Project 01 - SudoSkills
The Project
SudoSkills is a web application that allows you to learn Linux commands by typing them in a terminal. It’s a fun way to learn and it’s a great way to practice your linux command line skills.
Concept
This started as a deep dive into websockets. The idea was simple: spin up a Linux terminal right in the browser and wire it to a real Linux machine on the backend. Each machine with different troubleshooting scenarios to practice. For example, a machine with a broken network interface, a machine with a broken filesystem, a machine with a broken service, etc. After 6 years away from a Linux Admin role, it was about time to stretch the old Linux muscle memory.
System Design
“Simple”. Yeah, about that 😅. While websockets itself is simple enough to grasp, the entire concept of curating sandbox environments and creating troubleshooting scenarios comes with its fair share of complexities. Hosted services, containers to orchestrate, lab scenarios to manage, container limitations and scalability, just to name a few. I managed to learn alot about websockets but it wasnt the right fit for this project. The project scope started creeping and before I knew it, I was violating Rule #1 of 10 Projects in Public: Everything is an MVP (static sites or free tier tools).
So I flipped the whole thing client-side. There’s no backend. SudoSkills is a Next.js app (TypeScript, Tailwind) that simulates Linux entirely in the browser. Instead of a real shell, there’s a small engine: an in-memory virtual filesystem, a registry of command handlers (ls, cd, grep, chmod, pipes, the usual suspects), and a validator that checks whether your command produced the expected result for each lesson step. The terminal isn’t something like xterm.js either, just a custom React component with a hidden input that captures keystrokes and renders the output lines.
Lessons are plain TypeScript data files. Each step ships its own starting filesystem, so when you advance, the engine just reloads a fresh tree. Progress lives in localStorage. That’s it. The payoff is that the whole thing builds to static files and deploys to Github Pages with zero costs.

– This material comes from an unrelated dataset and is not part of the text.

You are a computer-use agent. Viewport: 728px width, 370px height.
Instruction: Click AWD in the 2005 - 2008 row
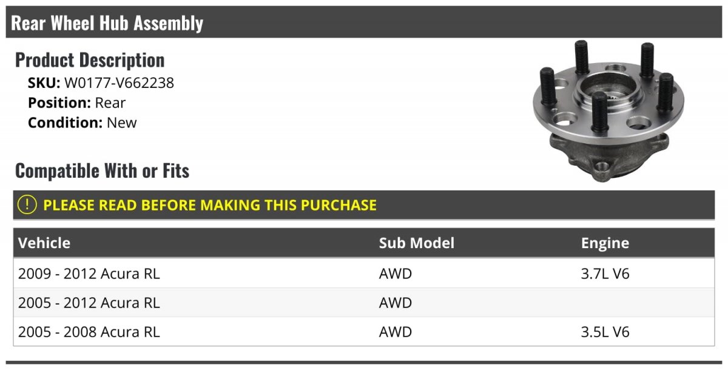click(396, 332)
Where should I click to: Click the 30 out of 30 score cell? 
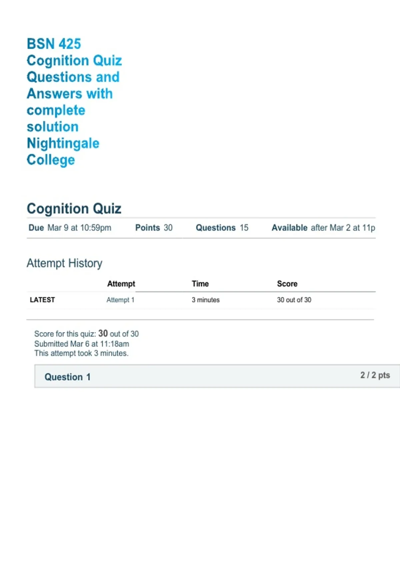[x=294, y=300]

I didn’t ditch the websocket idea completely. It lives in a roadmap doc as a future “practice mode” with real machines. But for actually learning commands, the simulation does the job, and I get to ship something that costs nothing to keep online.
Learnings
Monolith vs Microservices: Microservice architectures are not necessary at the beginning. Great for scaling but overkill for a proof of concept. Alex Xu makes the case for going monolithic early in System Design Interview – An Insider’s Guide (Volume 1):
"In a monolithic architecture, everything is bundled together: business logic, data access, and user interface. This is simple and effective for small-scale applications."Monolith for now, microservices for later.Theory vs Practice: I assumed learning Linux meant spinning up real machines. While thats certainly one way to learn, it’s not the only way. RegexLearn teaches regex in a simulated environment with no server behind it. A total beginner mostly needs the theory, what a command does and what output to expect, and a simulation handles that fine. Cheaper, safer, instant to load. That’s the POC for SudoSkills. Real machines still matter, just not right now. Hands-on practice with containers or VMs sits on the roadmap and we’ll cross that complexity bridge if we get there.
Docker vs Virtual Machines: Docker is tempting for sandboxed labs, they’re cheap and fast to spin up. But a container isn’t a machine. It’s just a process sharing the host’s kernel, while a VM runs a full OS with its own kernel. That sharing is the whole catch. Anything that touches the kernel, you can’t really simulate. A few scenarios that fall apart: triggering a kernel panic to practice reading a crash dump, loading or debugging a kernel module, and tuning kernel parameters via
sysctlthat are namespaced or read-only inside a container. Networking gets awkward too. Real labs want things like simulating packet loss, a downed interface, or routing failures, and inside a container you’re constrained by the host’s network stack and whatever the daemon hands you. For that level of realism you need an actual VM with its own kernel.
SudoSkills Future Roadmap
- Practice mode with real machines.
- Integrate Linux History into the lessons
- Create Categories of Lessons: System Administration, Networking, Security, etc.
Thats 1 of 10 Projects in Public, 9 to go!